The diagnosis was Langerhans cell histiocytosis was confirmed from his scalp biopsy. He was transferred to the Oncology service. He was started on a regime of chemo therapy and steroids for six months to a year. He had an initial respiratory deterioration after starting his chemo therapy and steroid treatment.

LANGERHANS CELL HISTIOCYTOSIS (LCH)
The incidence varies from 3-4 per million. A genetic link had not been proven and most cases are sporadic. There have been single reports of cases in twins, mother/daughter, and father/son. The pathogenesis is not well understood but may be linked to a viral, immunological, or malignant/neoplastic process.

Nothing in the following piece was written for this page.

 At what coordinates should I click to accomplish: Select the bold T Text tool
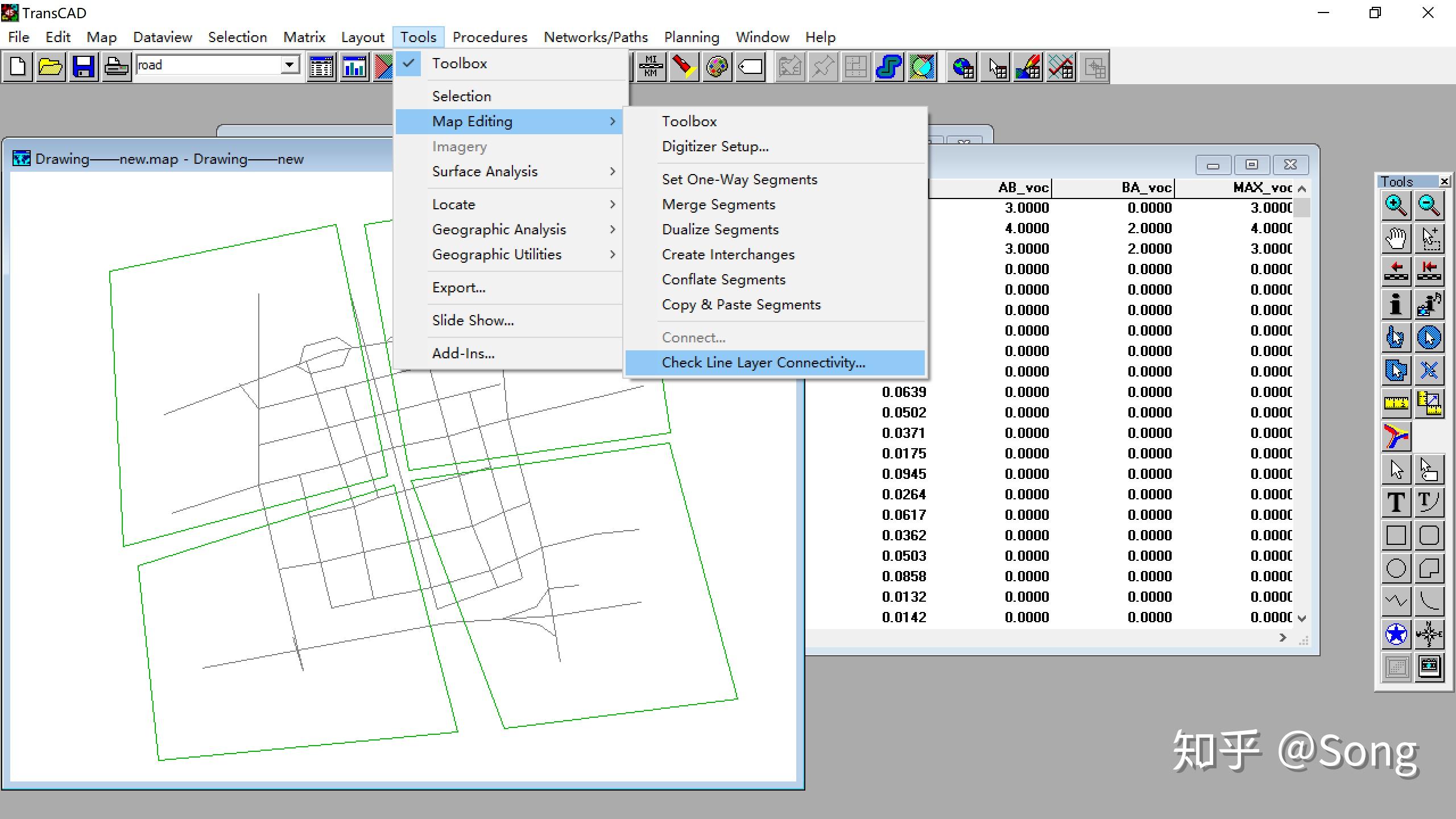click(1396, 502)
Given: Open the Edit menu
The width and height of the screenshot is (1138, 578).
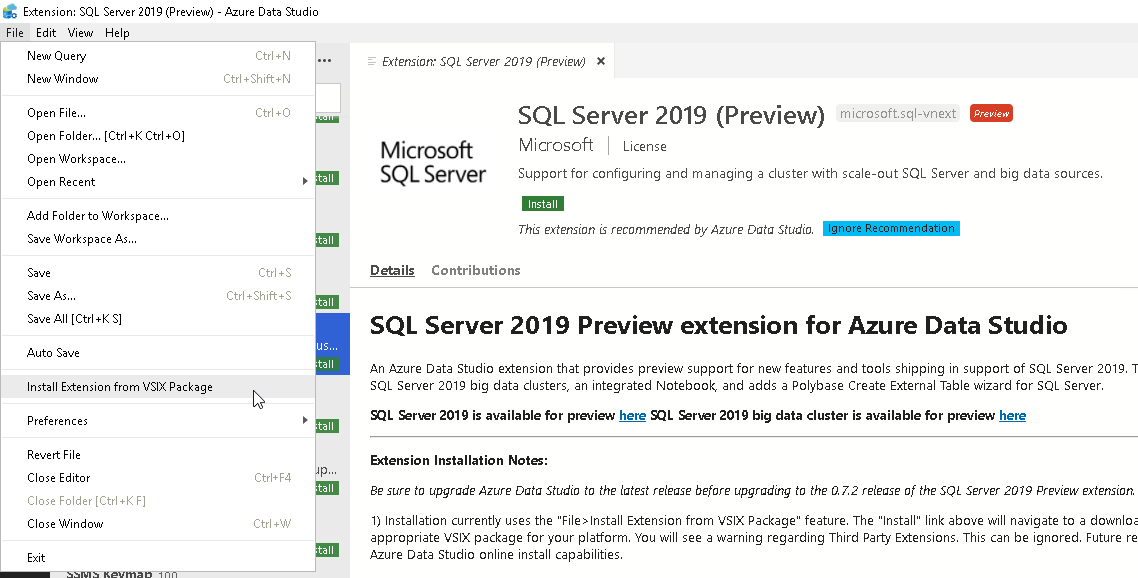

The clinical course is unpredictable. In children there is a higher incidence in males 2:1. This differs from adults where the incidence is equal in males and females. This is presumably due to the increased incidence of smoking in adult females, which carries an increased risk in itself of pulmonary manifestations of histiocytosis. There is no known occupational risk factor. Smoking exposure in adults is thought to be a risk factor for pulmonary histiocytosis, if it is seen in other organs first. There is no geographic distribution. The median age varies depending on which study you read, however generally in there is a peak in children between 1 and 3 years of age. This is different from an adult peak of 32 years.

Langerhans cells are normally present in the skin, lymph bone, bronchial mucosa, and thymus. They have a role in immune surveillance changes. The pathological process is a proliferation of abnormal histiocytes. Langerhans cells function as antigen presenting cells.